======== Input rows

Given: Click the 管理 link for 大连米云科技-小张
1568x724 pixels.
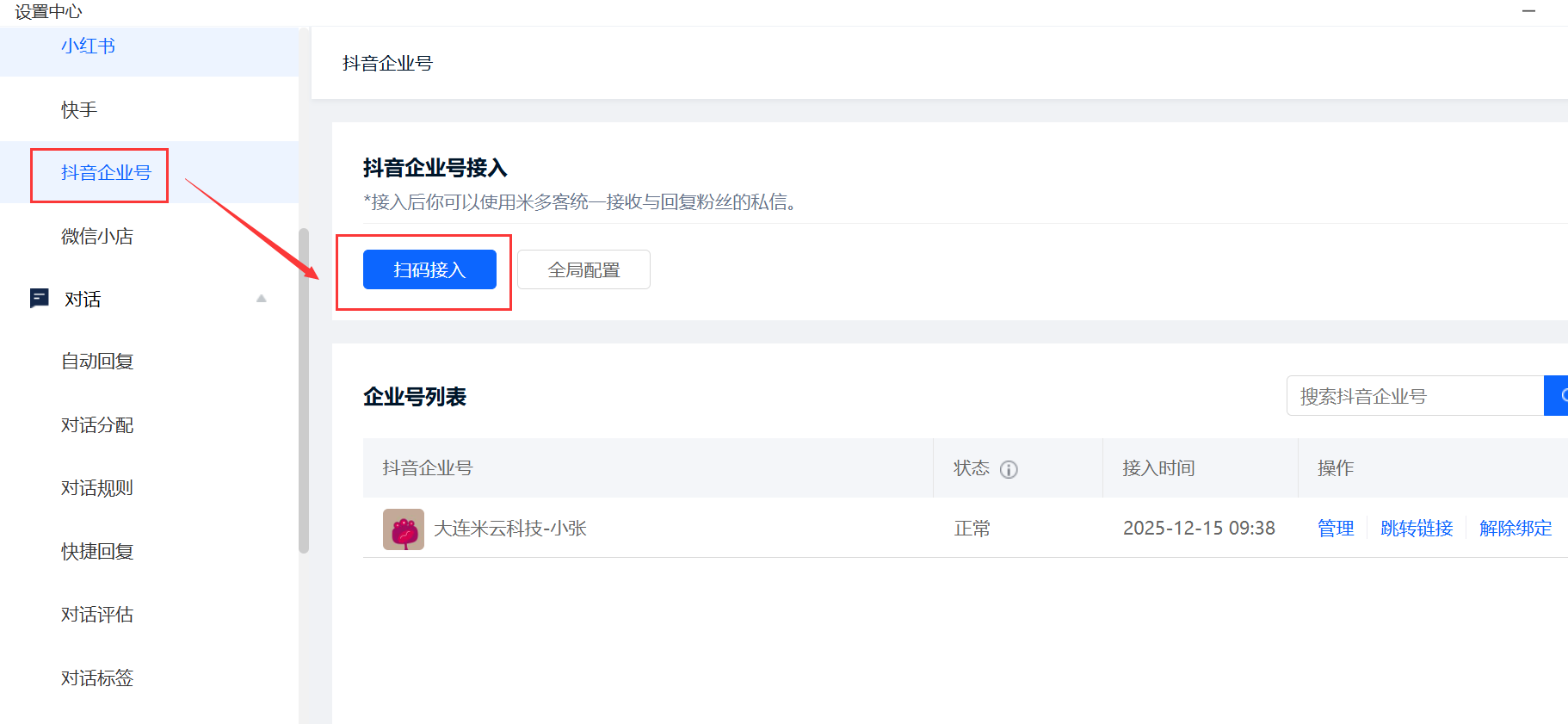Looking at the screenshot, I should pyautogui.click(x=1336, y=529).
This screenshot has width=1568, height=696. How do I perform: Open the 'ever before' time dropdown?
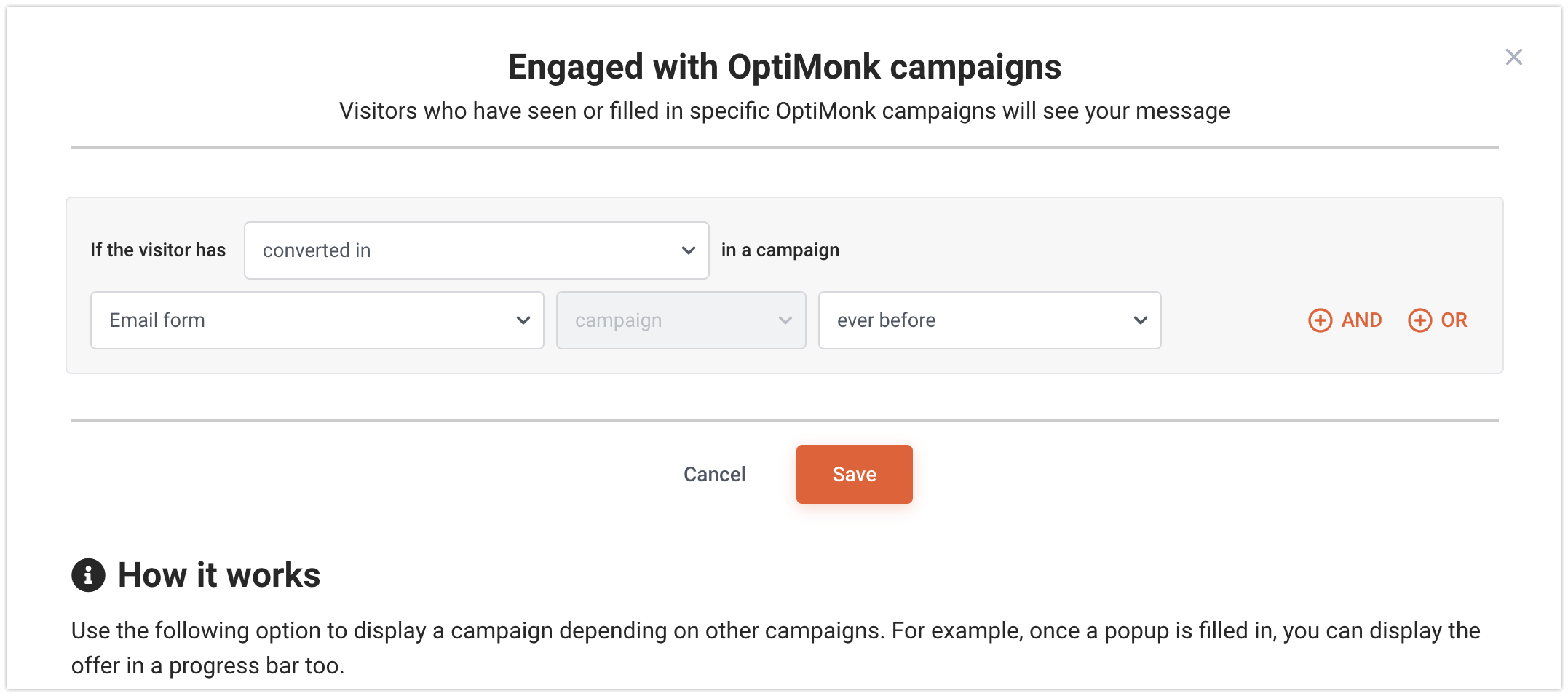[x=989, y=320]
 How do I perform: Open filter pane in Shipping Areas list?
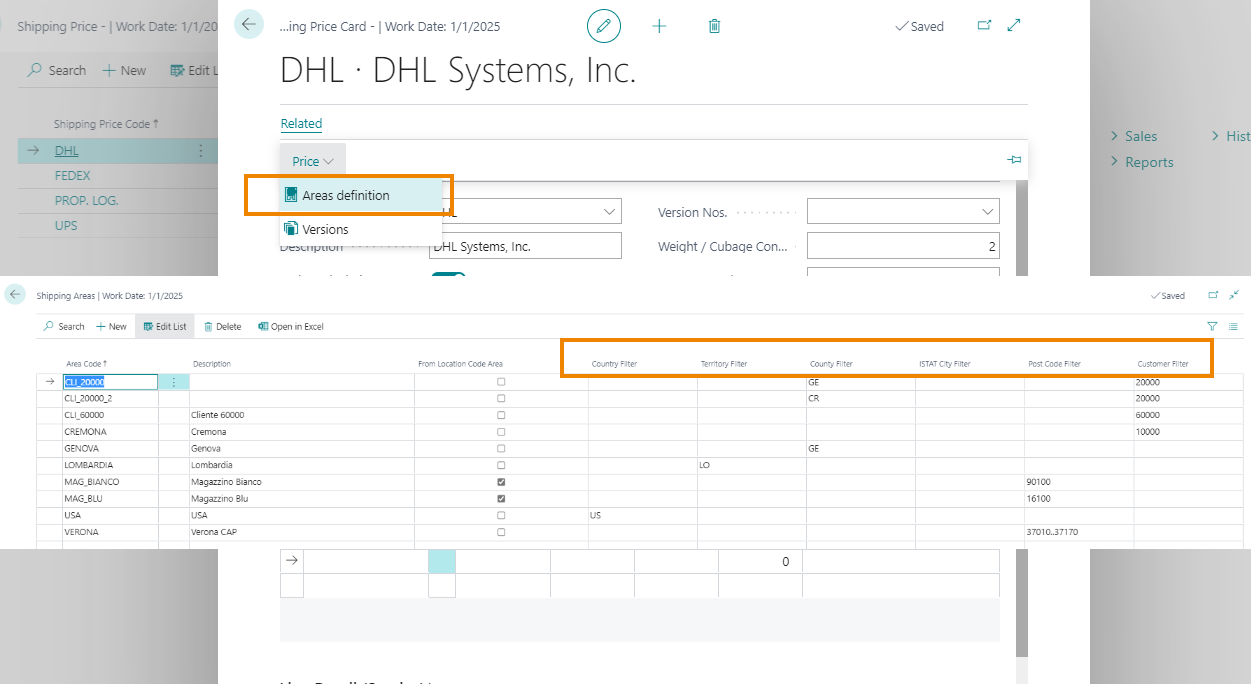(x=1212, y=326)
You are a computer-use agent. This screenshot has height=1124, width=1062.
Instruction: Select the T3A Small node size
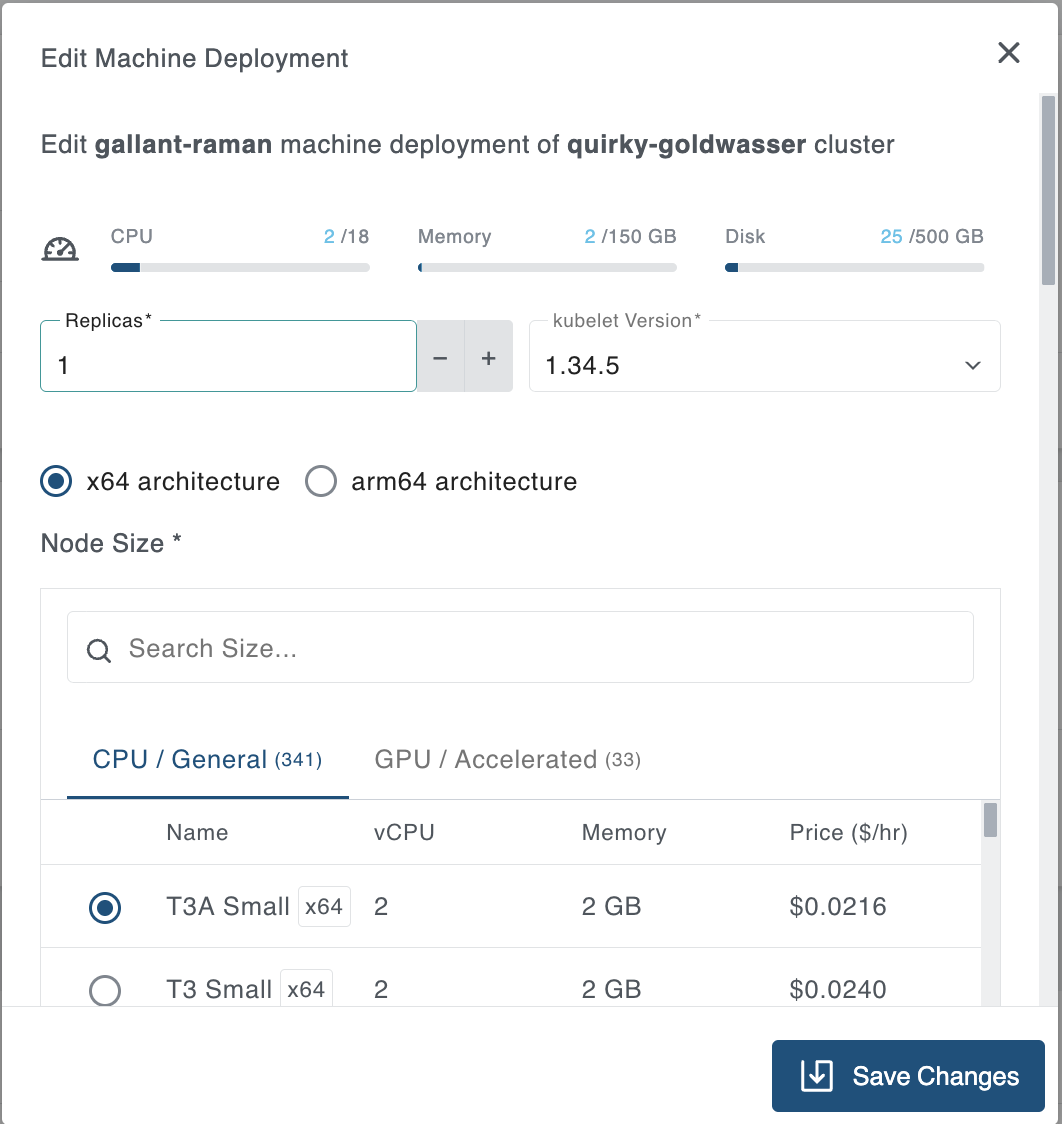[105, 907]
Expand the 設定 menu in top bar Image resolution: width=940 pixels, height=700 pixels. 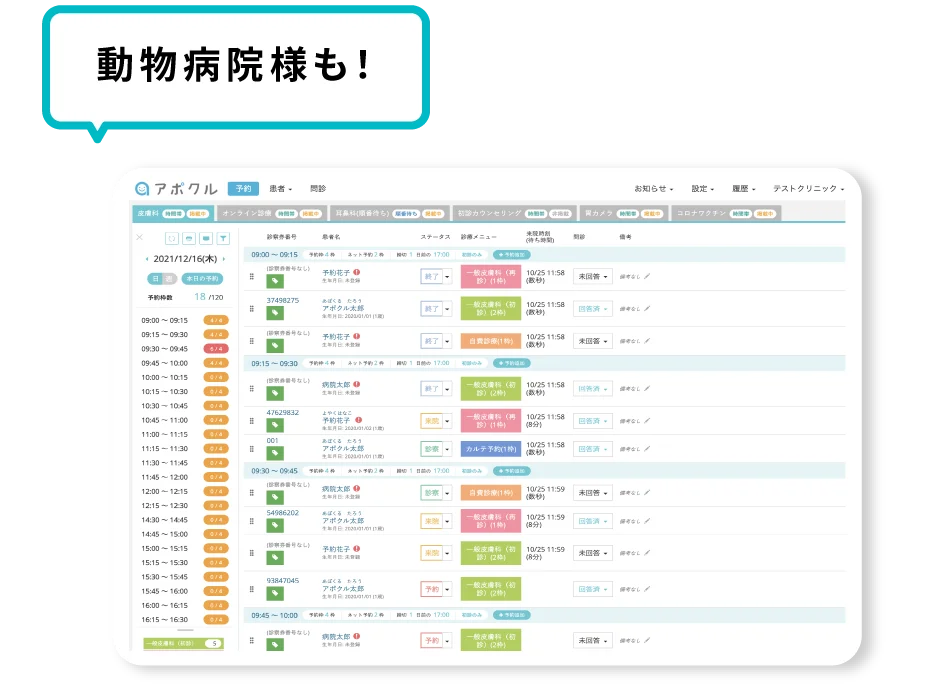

================

Copy out all the records again with "How do I perform" swapped for "How should I carry out" everywhere and nothing else changed. Leave the pictures out.

Given: Click the 管理 link for 大连米云科技-小张
1568x724 pixels.
Looking at the screenshot, I should pyautogui.click(x=1336, y=529).
This screenshot has width=1568, height=696. How should I carry out: Open the 'ever before' time dropdown?
[x=989, y=320]
 How should I carry out: Open filter pane in Shipping Areas list?
(x=1212, y=326)
You are a computer-use agent. This screenshot has height=1124, width=1062.
Instruction: Select the T3A Small node size
[105, 907]
Expand the 設定 menu in top bar Image resolution: width=940 pixels, height=700 pixels. 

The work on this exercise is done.